The capacity of the applicant remains to be determined. If it transpires that he had the relevant capacity so that the second respondent was not authorised to act on his behalf pursuant to the power of attorney in giving the instructions which she did to the first respondent, and if the second respondent gave the instructions which she did for an improper purpose, then the applicant would have a reasonable claim to seek his costs of and incidental to the application against the second respondent. He has not sought to do so. I decline to exercise my discretion to award costs against the solicitor who acted on the instructions of the second respondent in the circumstances that I have described.

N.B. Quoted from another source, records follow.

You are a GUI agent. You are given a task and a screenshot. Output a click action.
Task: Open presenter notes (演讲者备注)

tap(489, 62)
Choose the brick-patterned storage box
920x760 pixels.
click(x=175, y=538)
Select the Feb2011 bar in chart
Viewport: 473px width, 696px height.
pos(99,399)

The first respondent has successfully resisted the order for costs sought against him. It seems to me that the first respondent should look in the first instance to the second respondent to pay the costs occasioned by his being joined as a respondent to the application. The parties should have settled their differences, including issues as to costs in late November when the relevant documents were delivered. Instead, the applicant pressed for an order for costs against the first respondent. He has been unsuccessful and costs should follow the event. I consider the appropriate order as to costs is that the applicant pay the costs of the first respondent of and incidental to the application incurred on and after 1 December 2012 to be assessed on the standard basis. The costs should otherwise be reserved. This will permit the first respondent to recover the costs incurred by him prior to 1 December 2012 from the second respondent, if so advised, and for any remaining issue as to costs between the parties, and in particular between the applicant and the second respondent to be determined, if necessary, after issues concerning the applicant’s capacity are determined in appropriate proceedings.
Accordingly, I order:
1.The applicant pay the first respondent’s costs of and incidental to the application incurred on and after 1 December 2012 to be assessed on the standard basis.
2.Otherwise the costs of and incidental to the application be reserved.